Case No. 4169 between LEDVANCE Gmbh vs Ministry of Commerce & Investment (MoCI) Assignment filed during appeal is a new fact and cannot be applied to trademark application filed prior to change of status. Refusal of Trademark on relative ground. Citation of earlier mark owned by a related company. Assignment made during appeal stage.
LEDVANCE Gmbh filed a trademark application with MoCI Riyadh for registration of a trademark LEDVANCE. At examination stage, trademark office issued a refusal notice and cited a similar earlier registered trademark LEDVANCE & device in the name of OSRAM Gmbh in the same class.
The Applicant filed appeal arguing that owner of cited mark is a related company to applicant and that both companies are from the same group. During appeal to trademark appeal committee, the applicant made an assignment of cited mark in order to overcome the refusal. Appeal committee refused appeal on the basis of similarity between the two marks which may lead to public confusion.

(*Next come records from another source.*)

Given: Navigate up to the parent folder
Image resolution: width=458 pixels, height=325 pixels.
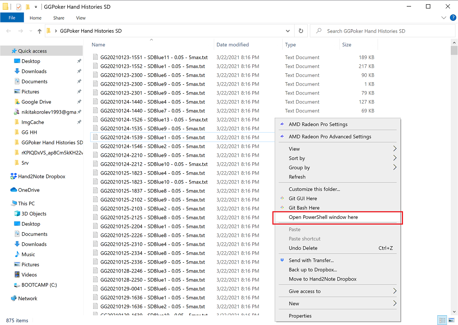Looking at the screenshot, I should (x=39, y=31).
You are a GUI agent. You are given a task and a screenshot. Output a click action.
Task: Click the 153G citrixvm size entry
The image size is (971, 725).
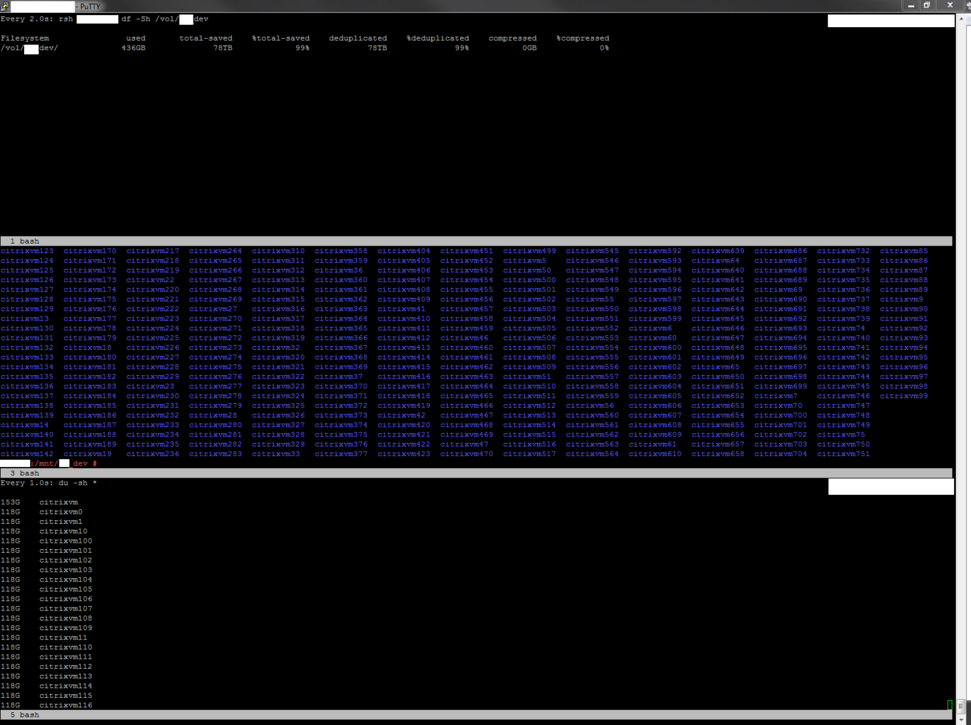click(x=10, y=502)

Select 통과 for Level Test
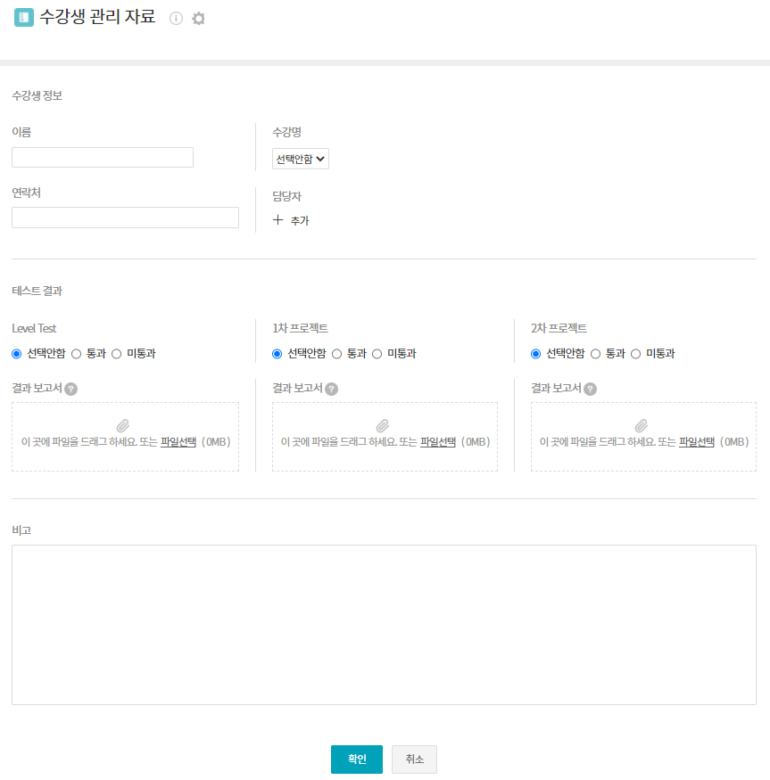point(77,354)
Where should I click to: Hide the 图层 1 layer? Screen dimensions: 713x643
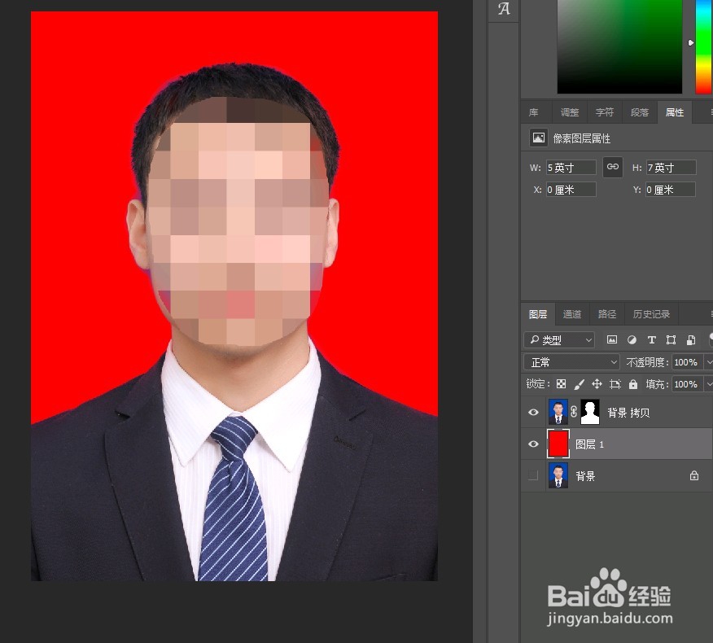point(533,444)
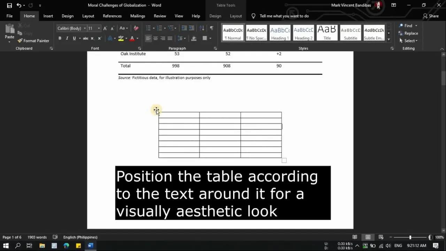
Task: Click the table move handle
Action: pos(156,110)
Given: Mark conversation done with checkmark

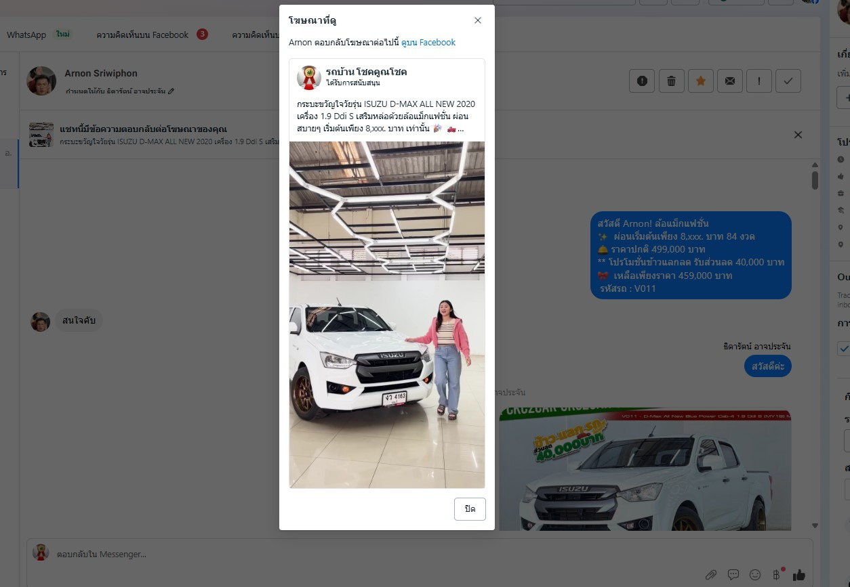Looking at the screenshot, I should tap(788, 81).
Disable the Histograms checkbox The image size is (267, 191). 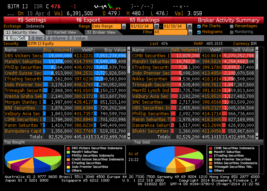click(x=199, y=32)
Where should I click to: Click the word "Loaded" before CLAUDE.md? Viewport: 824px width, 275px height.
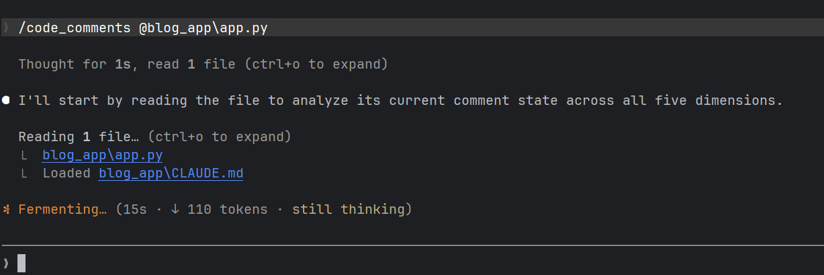pyautogui.click(x=66, y=173)
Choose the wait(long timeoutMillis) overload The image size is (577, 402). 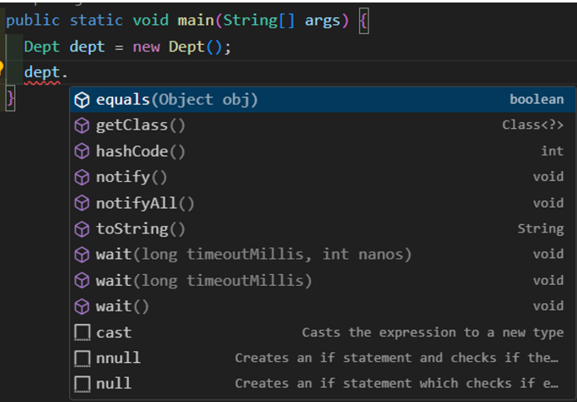[323, 281]
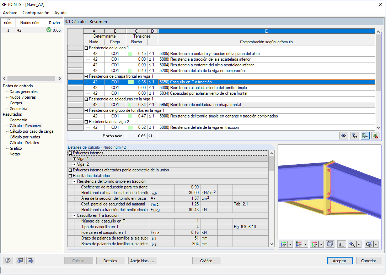Image resolution: width=386 pixels, height=275 pixels.
Task: Open the Ayuda menu
Action: point(60,12)
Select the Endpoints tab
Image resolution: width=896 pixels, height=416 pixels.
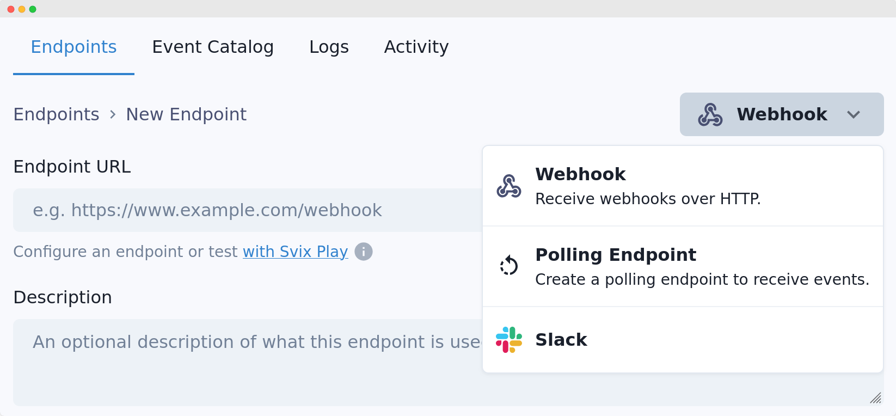click(73, 47)
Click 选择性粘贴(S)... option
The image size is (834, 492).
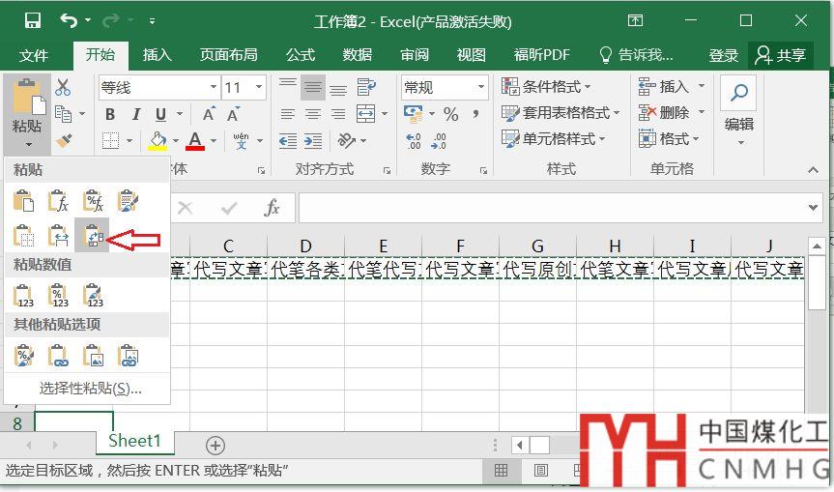point(90,389)
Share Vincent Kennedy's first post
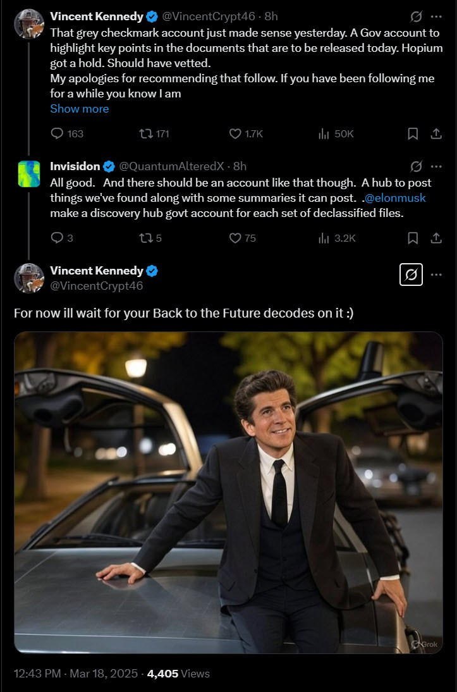The height and width of the screenshot is (692, 457). 436,133
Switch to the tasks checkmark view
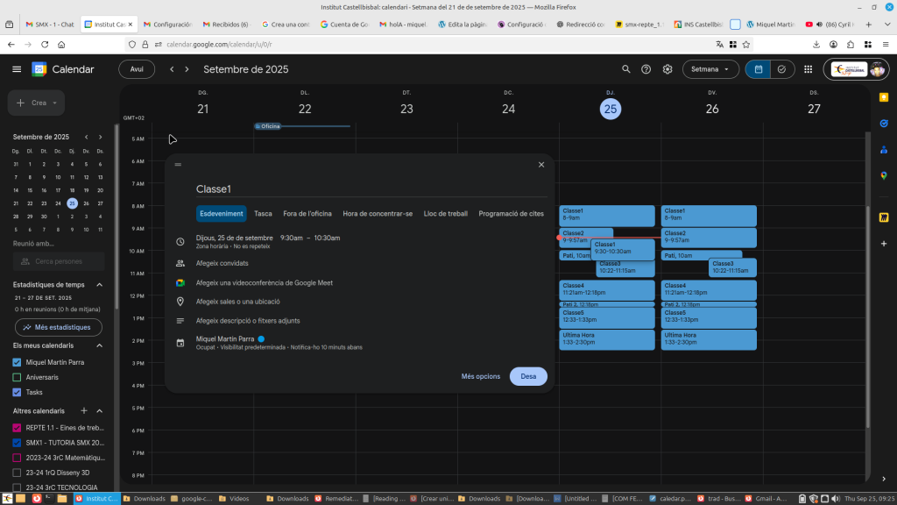Viewport: 897px width, 505px height. 781,69
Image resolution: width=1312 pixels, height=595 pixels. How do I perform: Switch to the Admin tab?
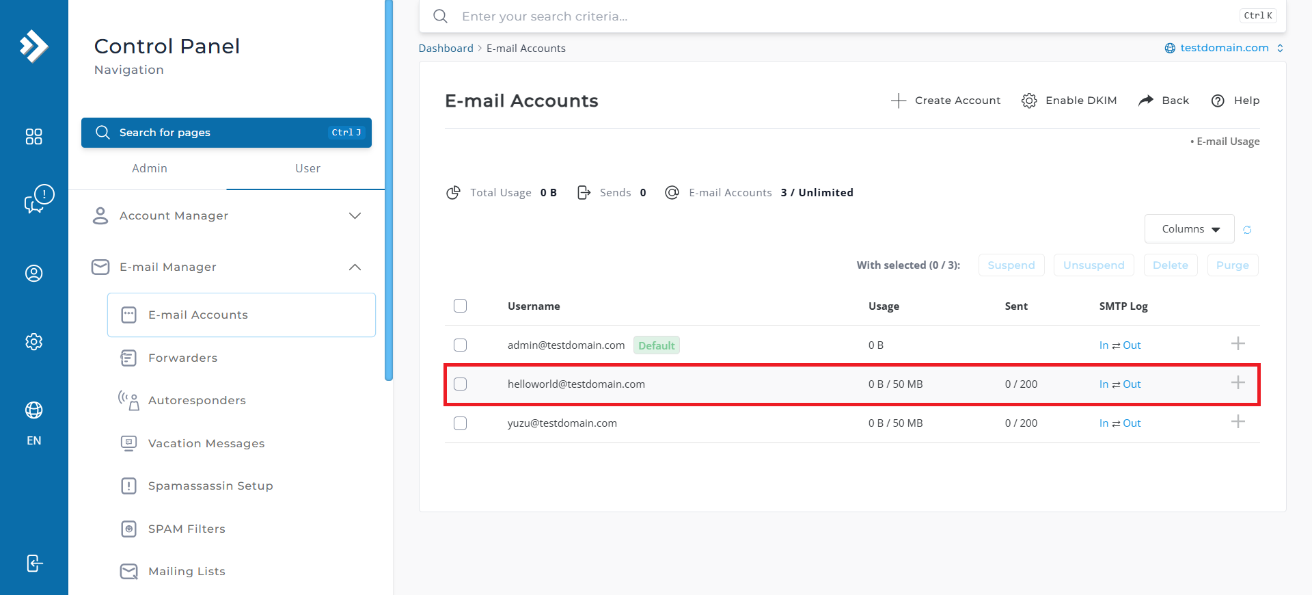coord(150,168)
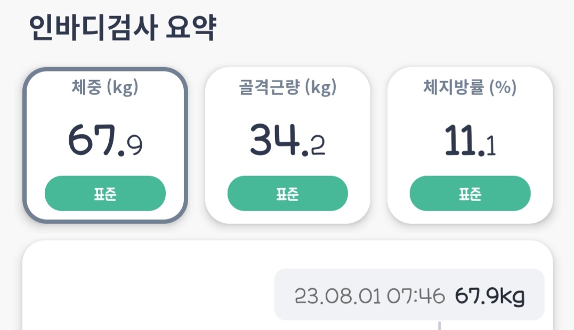
Task: Select the chart marker line below the tooltip
Action: pos(440,325)
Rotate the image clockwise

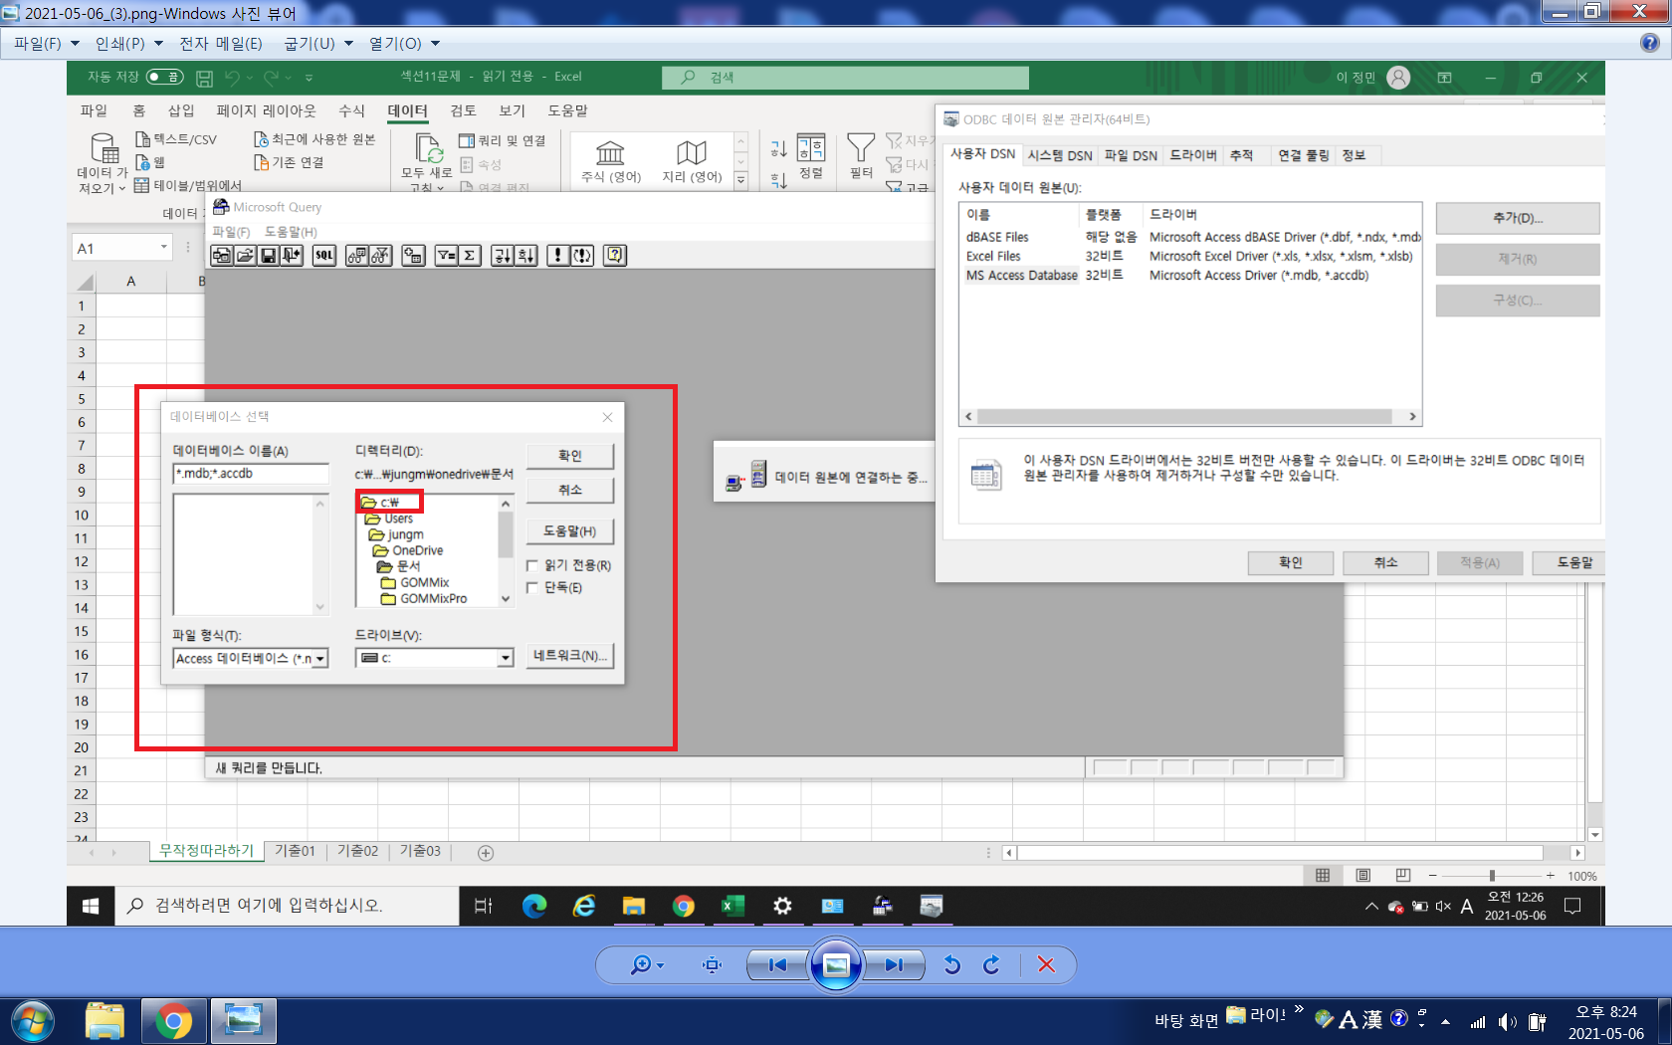[x=991, y=964]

Applicant filed appeal to Administrative Court arguing two main points, first that the owner of cited mark is a related company to applicant and second that the cited mark is now assigned to the applicant. The applicant requested the court to allow applied mark to registration since the new facts before court (assignment) does not justify refusal of this mark.
In its decision, the learned judge ruled that the appeal before court will be decided on the basis of the facts prevailing at the time of filing application. The new legal status as a new fact cannot be applied to trademark application filed prior to change of status, therefore the applicant (appellant) cannot claim any relief on the basis of new facts. The court refused the argument that the citation is wrongful due to the fact that earlier mark was owned by a related company. Appeal was denied and appellant was advised to file a new trademark application.
Saudi courts have shown different approaches to similar cases. In some of earlier cases, courts have accepted new facts arised during appeal stage. On the point of related companies, the dominant practice of courts is that an earlier conflicting mark owned by a related company is a barrier to registration, and that for application of trademark law, such related entities will be considered as separate entities.